Grand Slam singles results
- Australian Open: 3R (2003, 2011)
- French Open: 4R (2002, 2004)
- Wimbledon: SF (2002)
- US Open: 4R (2001, 2003, 2005)

Other tournaments
- Olympic Games: 1R (2004)

Doubles
- Career record: 132–115
- Career titles: 9
- Highest ranking: No. 25 (7 November 2011)

Grand Slam doubles results
- Australian Open: 2R (2003–2006, 2011)
- French Open: W (2004)
- Wimbledon: 3R (2005)
- US Open: 2R (2003)

= Xavier Malisse =

Belgian tennis coach and former tennis player (1980)

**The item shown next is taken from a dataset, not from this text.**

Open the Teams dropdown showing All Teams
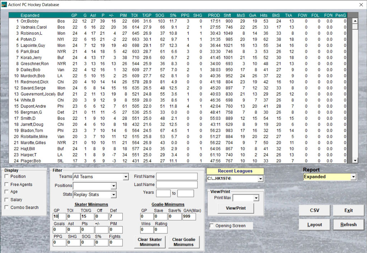The image size is (367, 253). click(125, 177)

Xavier Malisse (born 19 July 1980) is a Belgian tennis coach and a former professional player. Born in the north-western Flemish city of Kortrijk and nicknamed X-Man, he is one of only two Belgian men (the other being David Goffin) to have been ranked in the top 20 of the ATP Tour, with a career-high singles ranking of world No. 19.

==Career==
===Juniors===
As a junior Malisse compiled a singles win–loss record of 66–18, reaching as high as No. 10 in the junior world singles rankings in 1997. He made the quarterfinals of Wimbledon in 1997, whilst his final junior tournament was winning Eddie Herr later that year.

===1998–2008===
Malisse turned professional in 1998.

His best performance in Grand Slam singles competition was at the 2002 Wimbledon championships, where he reached the semi-final, beating Galo Blanco, Vince Spadea, Yevgeny Kafelnikov and Britain's Greg Rusedski in five sets en route, as well as former champion Richard Krajicek. He eventually lost to runner-up David Nalbandian, again in five sets.
Malisse and Olivier Rochus won the French Open doubles championship in 2004.
He has won three ATP tour singles titles: Delray Beach in 2005 and 2007, and Chennai in 2007.

===2009===
After a difficult year, Malisse found himself with a world ranking of 205. In his first tournament of the year in Brisbane, he lost in the last qualifying round to American Bobby Reynolds. A week later, in Medibank International Sydney, he reached the main draw, but lost to Mario Ančić in the first round.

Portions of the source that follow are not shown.